An old tuberculosis vaccine known to bolster the immune system did not prevent Covid infections among health care workers, scientists reported on Thursday.
But the trial was shorter and smaller than originally designed, and the investigators said that the results did not rule out other potential benefits associated with the vaccine, known as B.C.G. for bacille Calmette-Guerin.
The study, published in The New England Journal of Medicine, was the largest clinical trial of the vaccine’s potential to protect against Covid infections. B.C.G. was developed in the early 1900s to combat TB, but has since also been shown to confer protection against other illnesses, including respiratory diseases.
The trial of health care workers began in March 2020, during the early days of the pandemic, when no effective treatments for Covid were available and a new vaccine against the highly infectious disease seemed to be a remote fantasy. The hope was that the old vaccine might be repurposed to save lives.
Six months after vaccination with B.C.G., however, there were no significant differences between the two groups of health care workers: While 14.7 percent of those inoculated with B.C.G. developed symptomatic Covid infections, 12.3 percent of those who received saline placebo shots got sick.
Five participants in each group were hospitalized, and one participant who got the placebo died. The differences were not statistically significant.
The remarkably rapid development of mRNA vaccines made it impossible to complete the B.C.G. trial as designed because health care workers were first in line to get the newly available mRNA shots.
The goal of the B.C.G. trial had been to follow 10,000 participants from five countries — Australia, the Netherlands, Spain, Britain and Brazil — for 12 months, but the new paper reports on only 4,000 adults who were followed for six months.
The mRNA vaccines were “an absolute miracle of modern science,” said Dr. Nigel Curtis, the trial’s chief investigator, who is a professor of pediatric infectious diseases at the University of Melbourne in Australia. “But from the trial’s point of view, it was fairly disastrous.”
A still larger trial would have been required to see whether the vaccine protected against not just infections but also hospitalizations and deaths from Covid.
The vaccine is still widely used in the developing world, where many babies die before their first birthdays. Scientists have found that B.C.G. inoculation reduces infant mortality. In addition to protecting babies from tuberculosis, the vaccine appears to train the immune system to respond to other pathogens, and reduces rates of respiratory illnesses and other diseases.
“The conclusion of our trial — that B.C.G. does not protect health care workers against mild or moderate Covid — is true,” Dr. Curtis said.

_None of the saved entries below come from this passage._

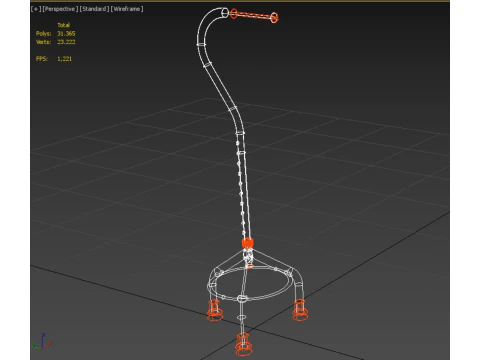This screenshot has height=360, width=480.
Task: Click the Total statistics column header
Action: coord(63,25)
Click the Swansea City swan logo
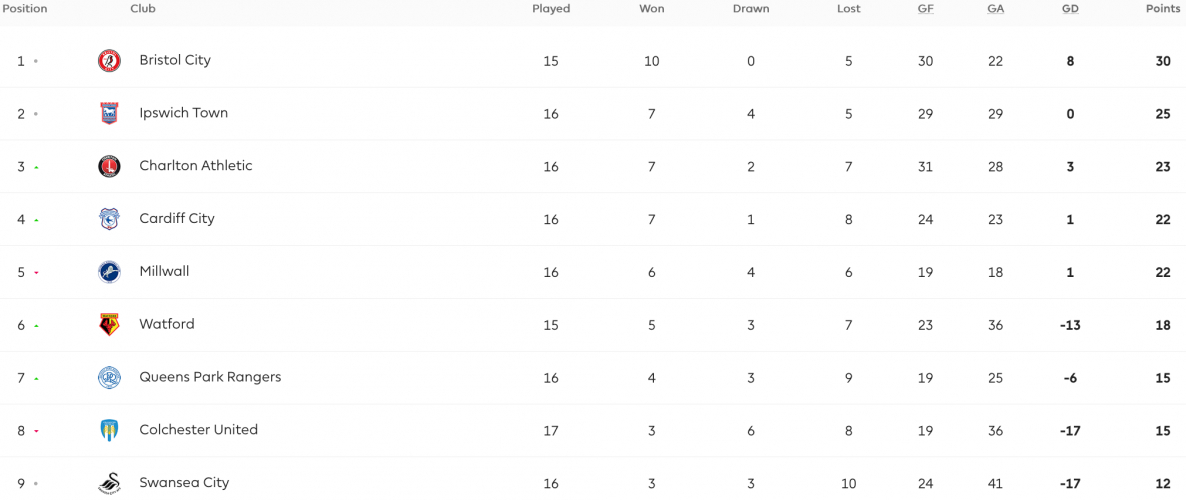The image size is (1186, 500). click(109, 484)
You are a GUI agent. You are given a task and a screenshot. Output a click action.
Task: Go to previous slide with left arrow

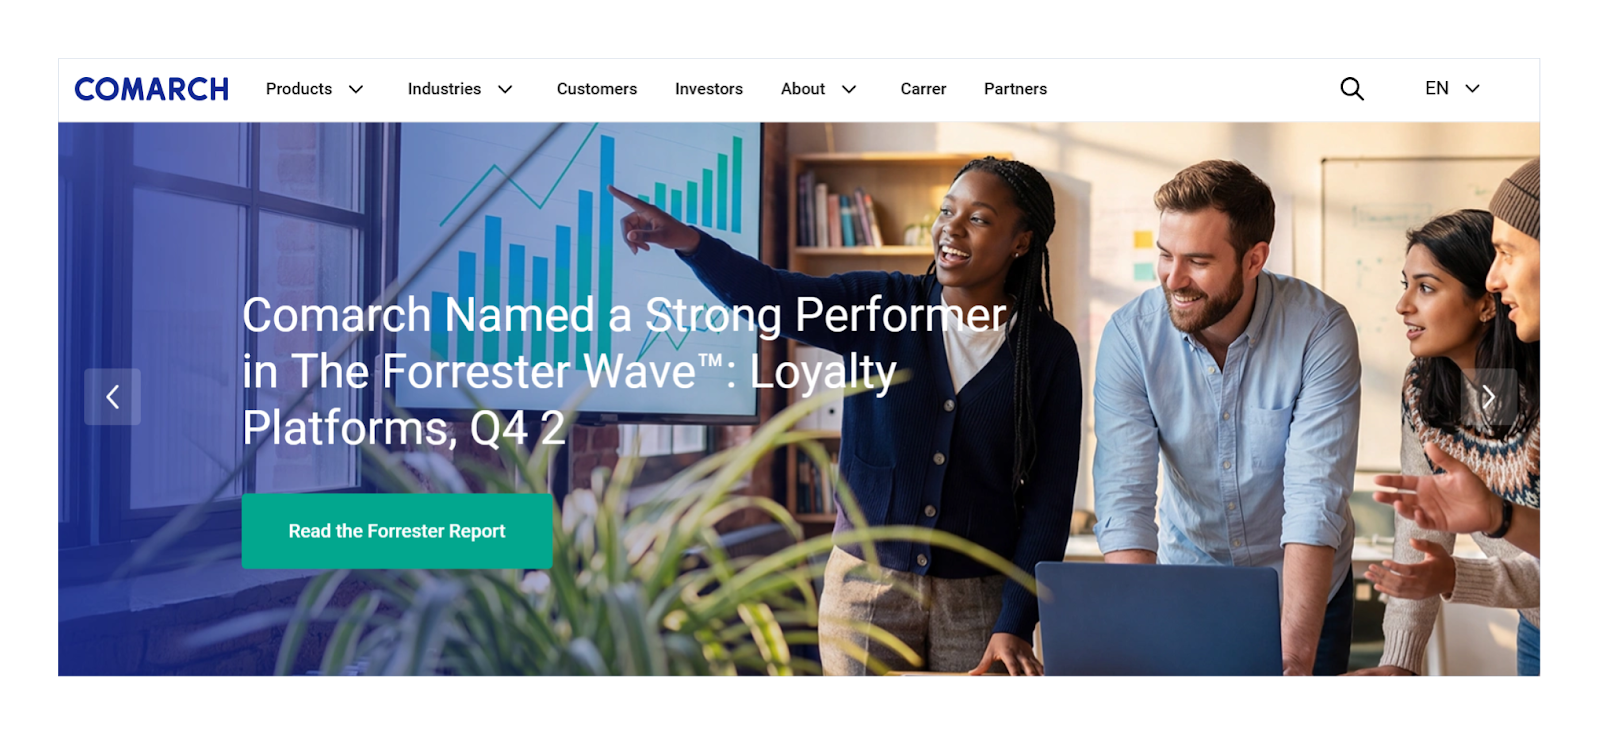(x=112, y=397)
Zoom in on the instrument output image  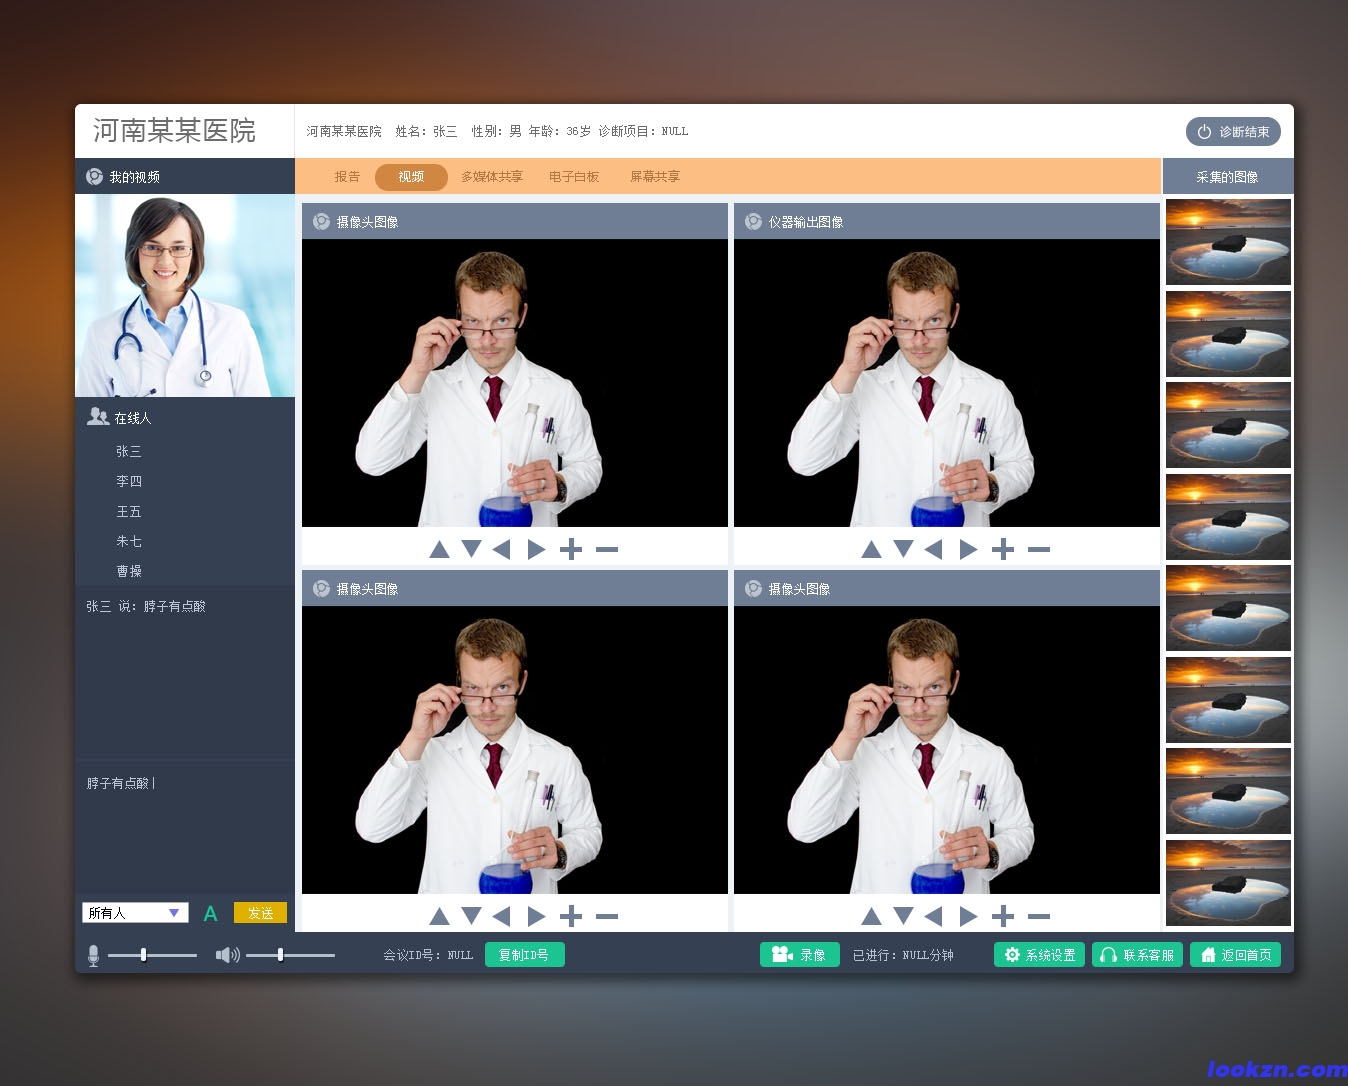pyautogui.click(x=1003, y=549)
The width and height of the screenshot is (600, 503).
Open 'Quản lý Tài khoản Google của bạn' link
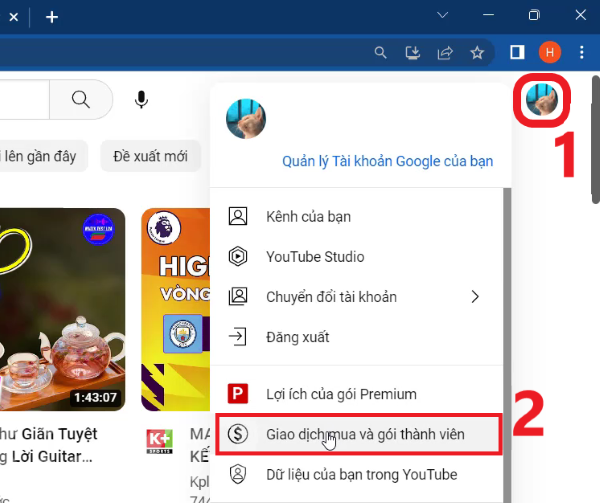[x=387, y=161]
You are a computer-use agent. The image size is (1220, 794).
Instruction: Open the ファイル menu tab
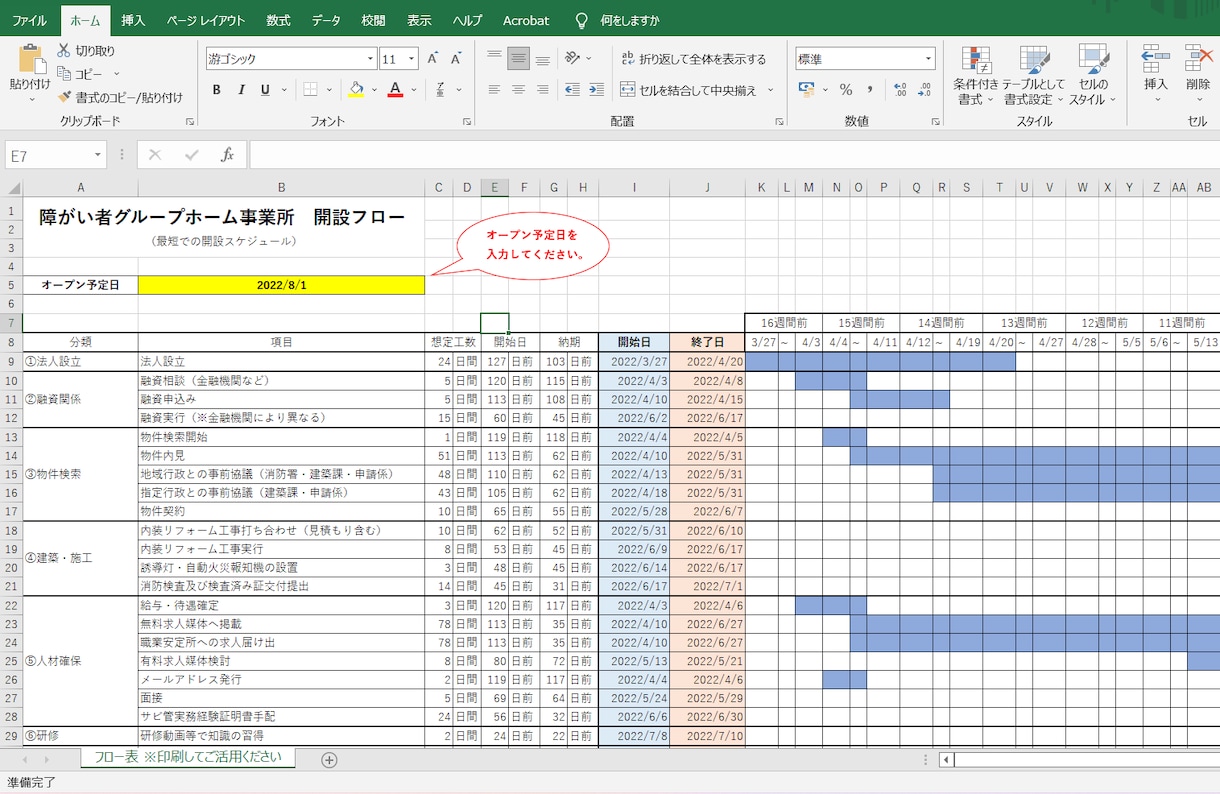pos(29,20)
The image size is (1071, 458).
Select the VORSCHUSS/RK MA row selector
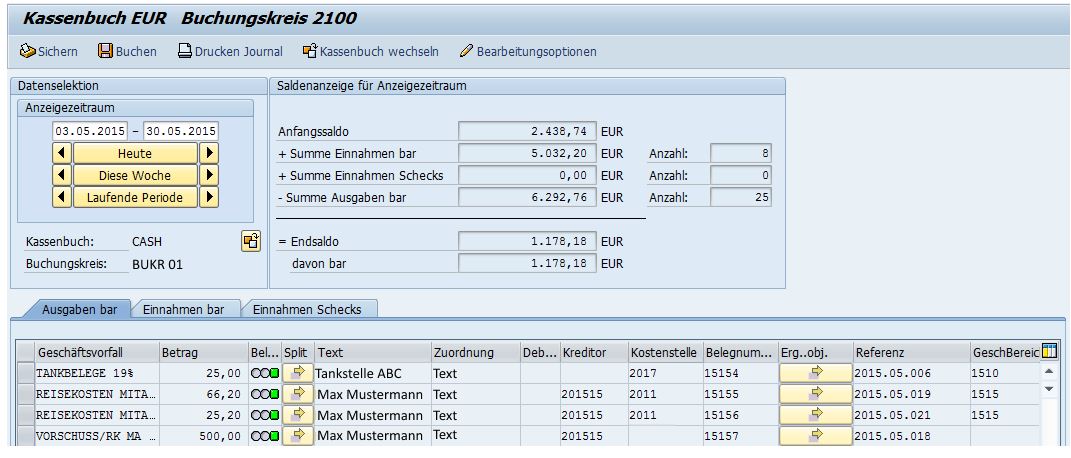tap(26, 436)
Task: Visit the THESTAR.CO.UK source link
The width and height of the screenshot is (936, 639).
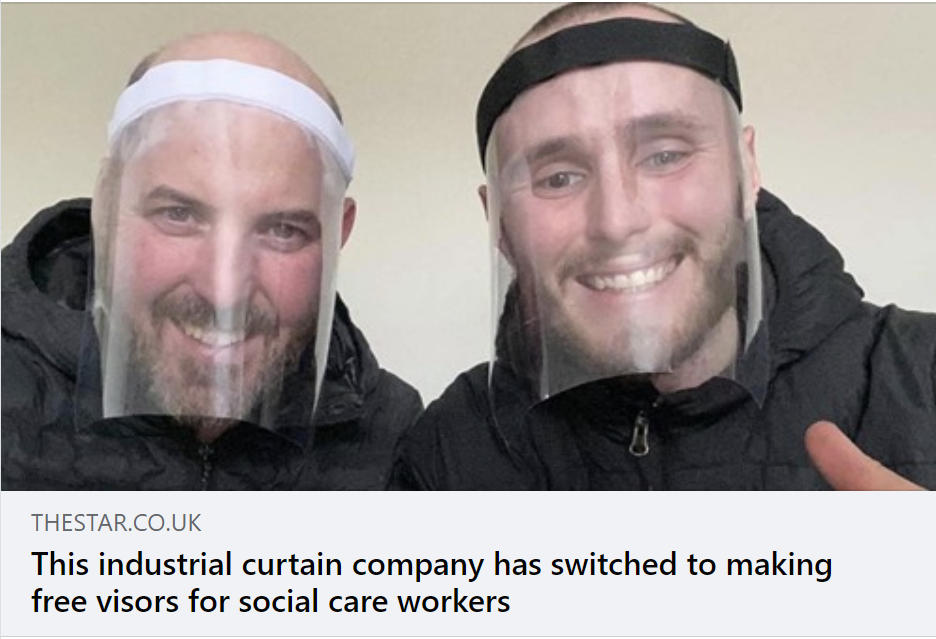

But it may still hold promise, he added: “This doesn’t tell us anything about the ability to protect people in other age groups against infections. B.C.G. is still a very important concept in infants.”
Additional analysis of the data collected from inoculated health care workers is continuing. The vaccine’s effects may vary depending on the virus or bacterium it is pitted against, Dr. Curtis said.
The B.C.G. vaccine contains live modified bacteria that have been cultivated in labs around the world for decades, introducing mutations that have led to a number of strains. Differing strains of B.C.G. and varying inoculation regimens may account for inconsistent results in other studies, some experts say.
One of the most successful so far has been a small study of adults with Type 1 diabetes who received multiple B.C.G. inoculations before the pandemic in an effort to improve their blood sugar levels and to reduce infections.
That study found that those who received B.C.G. had far fewer Covid infections than participants who got placebo shots.